Data supplied.
[BEGIN]

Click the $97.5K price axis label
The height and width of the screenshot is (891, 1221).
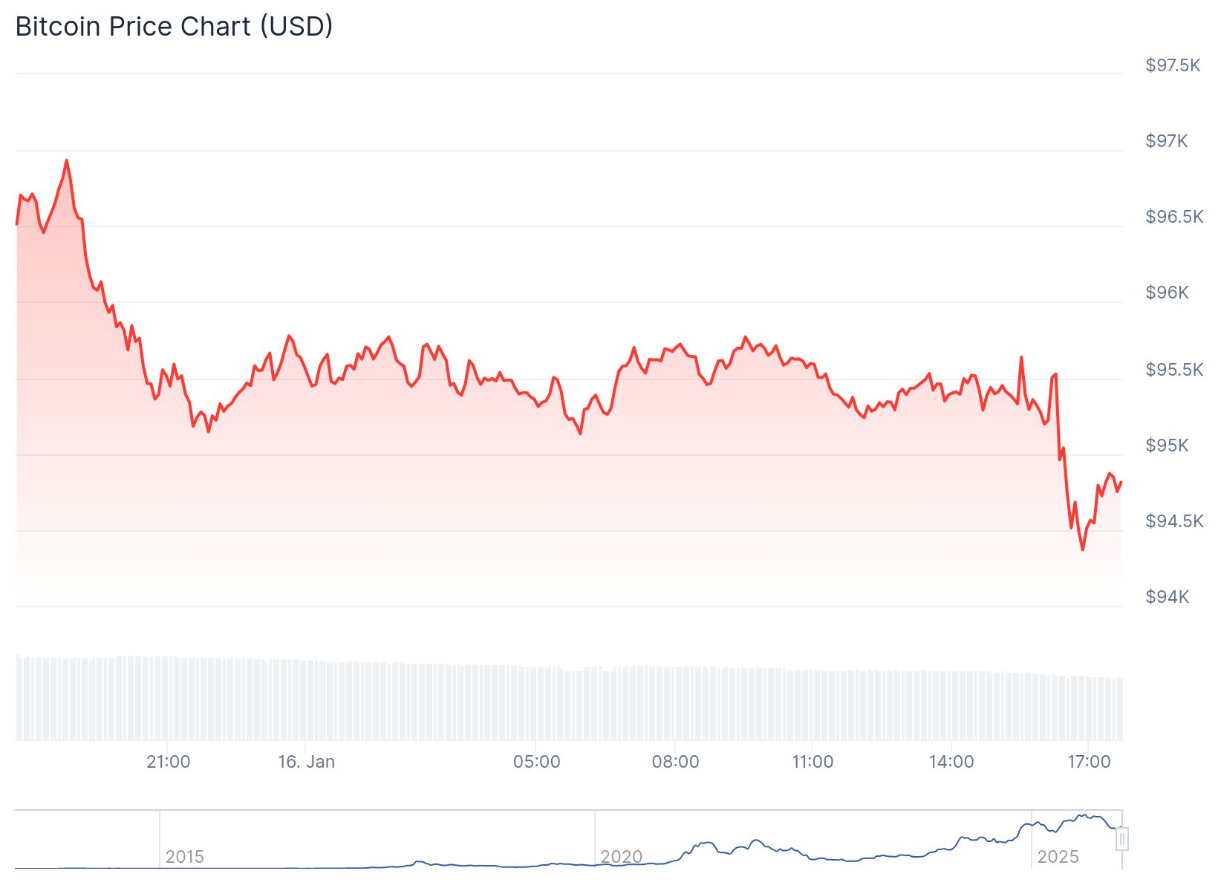point(1173,65)
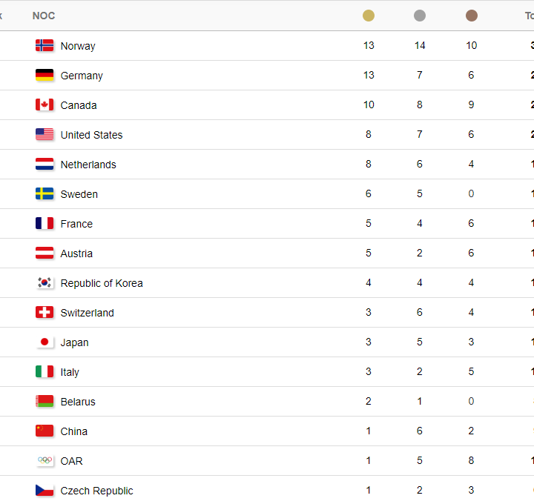The height and width of the screenshot is (504, 534).
Task: Click the United States flag icon
Action: coord(45,134)
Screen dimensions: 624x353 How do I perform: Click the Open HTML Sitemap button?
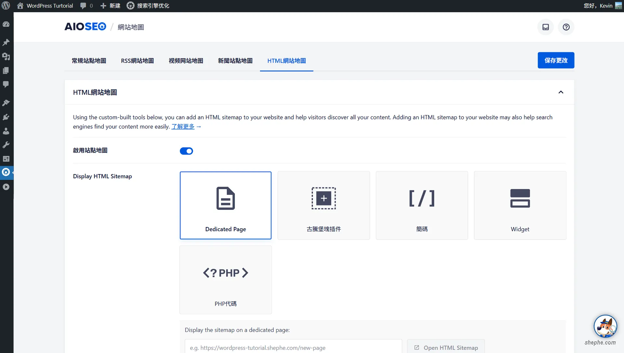[446, 347]
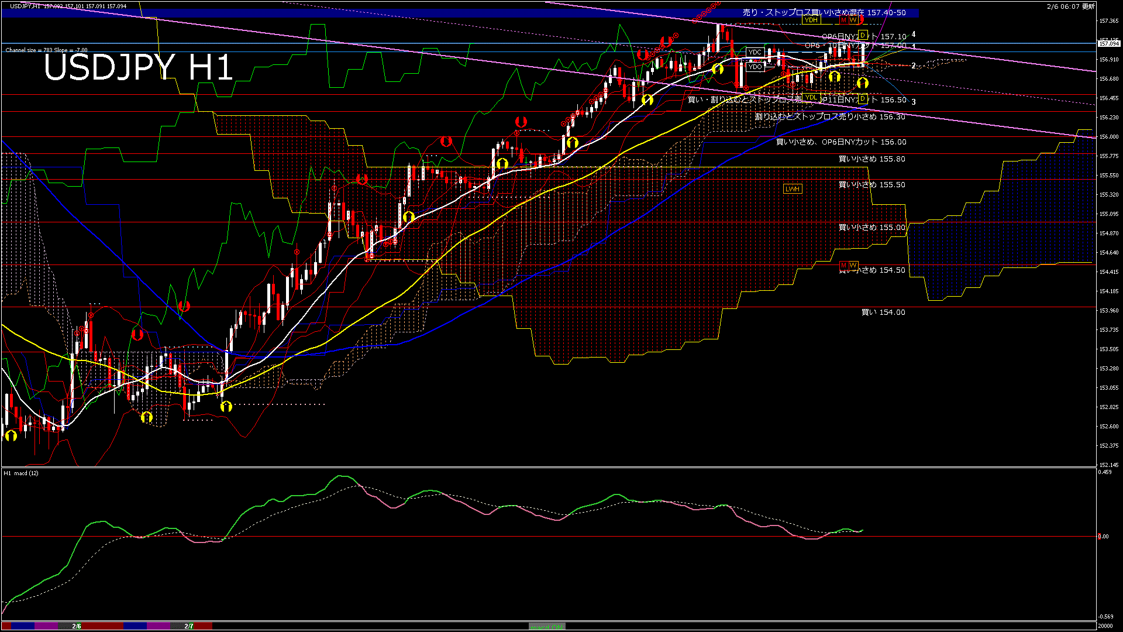Click the YDL yesterday-low label
Viewport: 1123px width, 632px height.
point(811,98)
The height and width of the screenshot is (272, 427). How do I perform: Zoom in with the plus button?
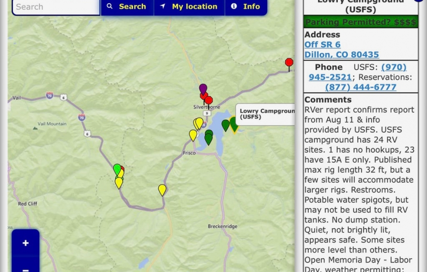click(x=25, y=243)
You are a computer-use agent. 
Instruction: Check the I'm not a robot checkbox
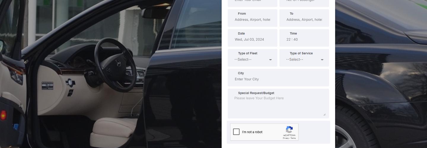(236, 132)
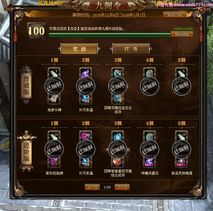Open the 任务 tab
This screenshot has width=213, height=211.
[131, 49]
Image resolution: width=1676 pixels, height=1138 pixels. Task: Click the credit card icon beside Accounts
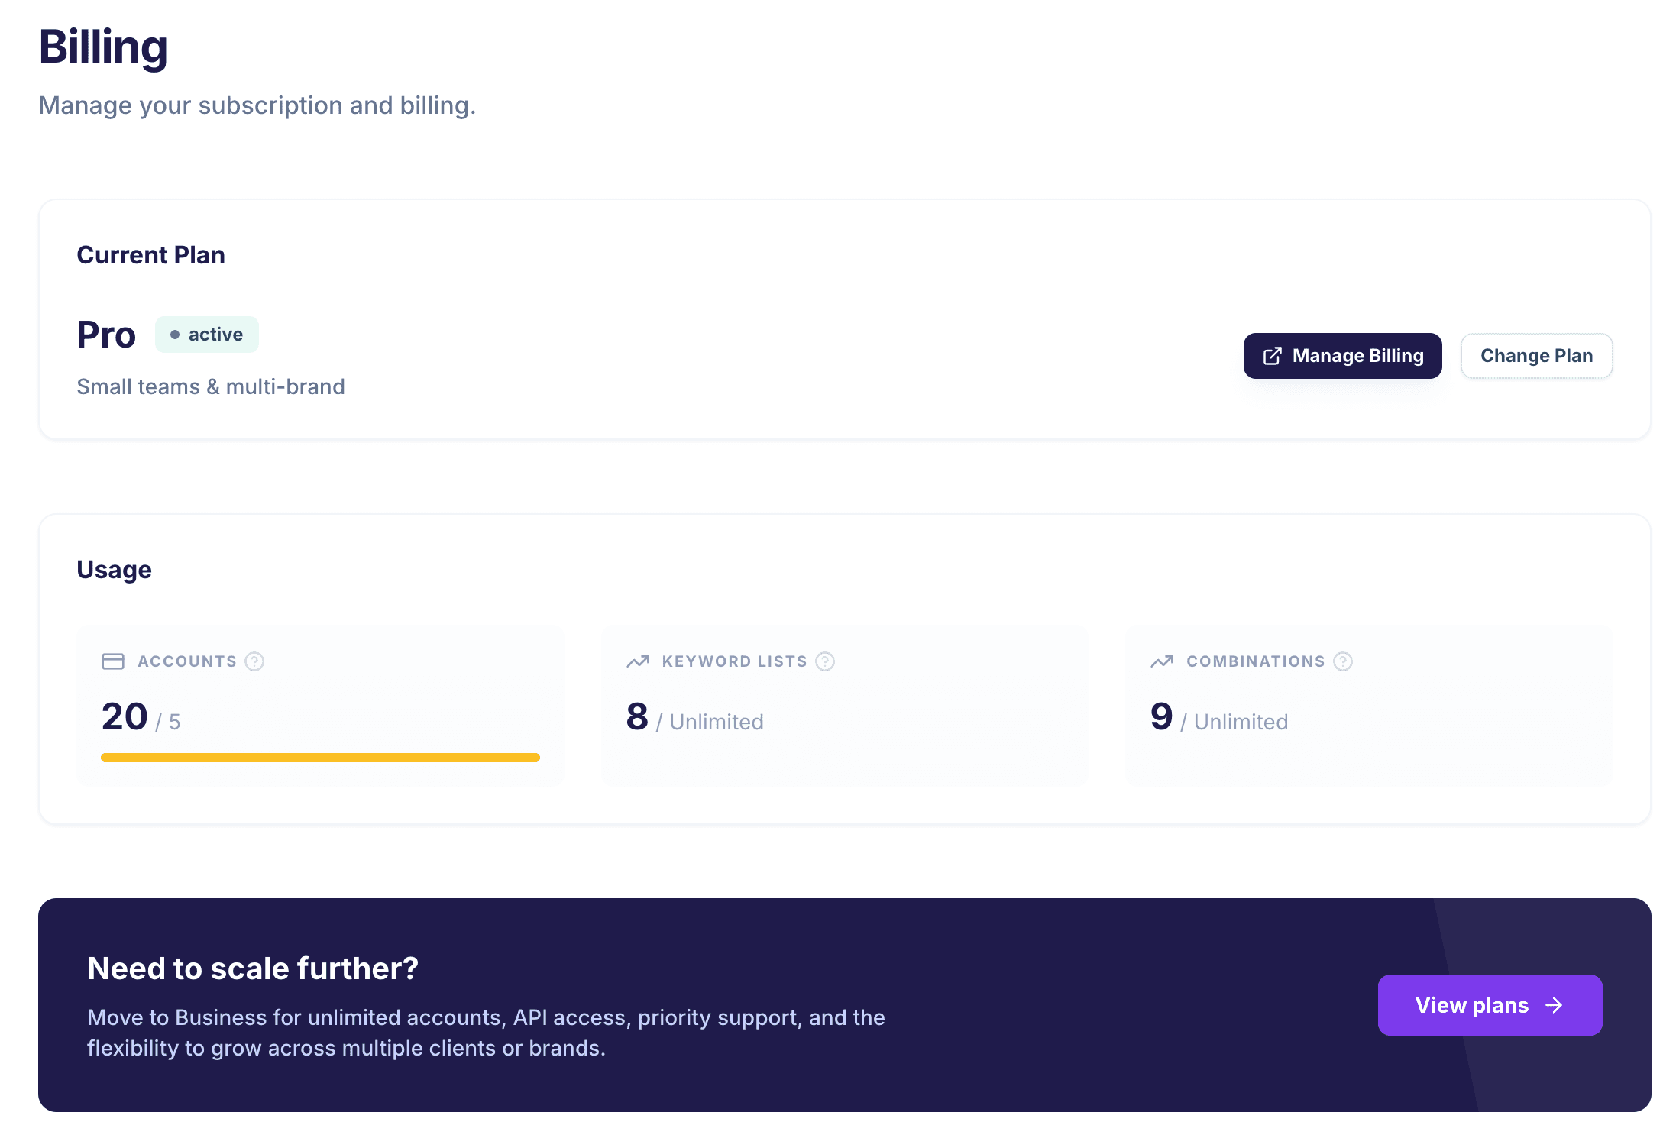coord(112,661)
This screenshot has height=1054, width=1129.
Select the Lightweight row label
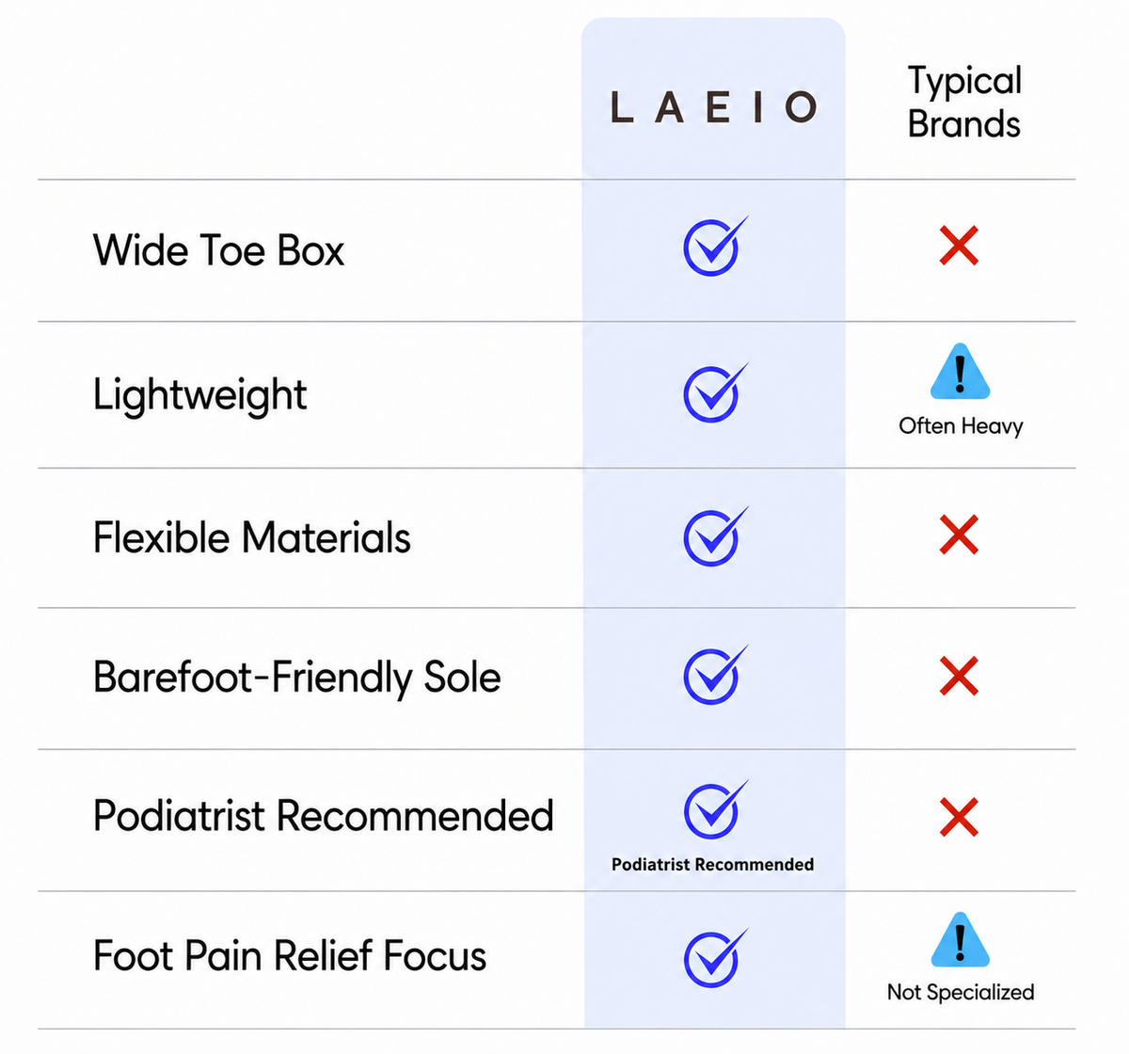[x=199, y=395]
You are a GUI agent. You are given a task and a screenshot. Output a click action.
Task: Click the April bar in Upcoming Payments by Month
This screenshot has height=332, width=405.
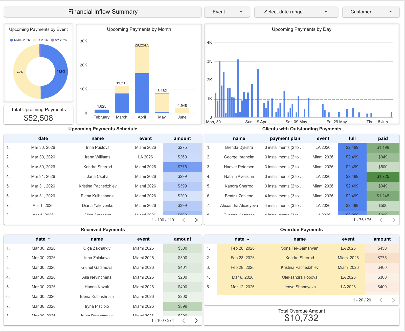click(x=142, y=88)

[END]

Description of the task. Copy out all of the rows above word for word, leaving out the pictures.

Written reply.
Click the $97.5K price axis label
The height and width of the screenshot is (891, 1221).
point(1173,65)
The height and width of the screenshot is (504, 534).
Task: Click the United States flag icon
Action: coord(45,134)
Screen dimensions: 624x353 How do I perform: Click the Open HTML Sitemap button?
[446, 347]
Click the YDL yesterday-low label
Viewport: 1123px width, 632px height.
point(811,98)
The height and width of the screenshot is (272, 427). How do I perform: Zoom in with the plus button?
click(x=25, y=243)
You are a computer-use agent. 
Instruction: Check the I'm not a robot checkbox
(236, 132)
Open the 任务 tab
This screenshot has width=213, height=211.
[131, 49]
Image resolution: width=1676 pixels, height=1138 pixels. Task: Click the credit card icon beside Accounts
coord(112,661)
This screenshot has height=1054, width=1129.
Select the Lightweight row label
[x=199, y=395]
You are a GUI agent. You are given a task and a screenshot. Output a click action.
Task: Click the April bar in Upcoming Payments by Month
This screenshot has height=332, width=405.
click(x=142, y=88)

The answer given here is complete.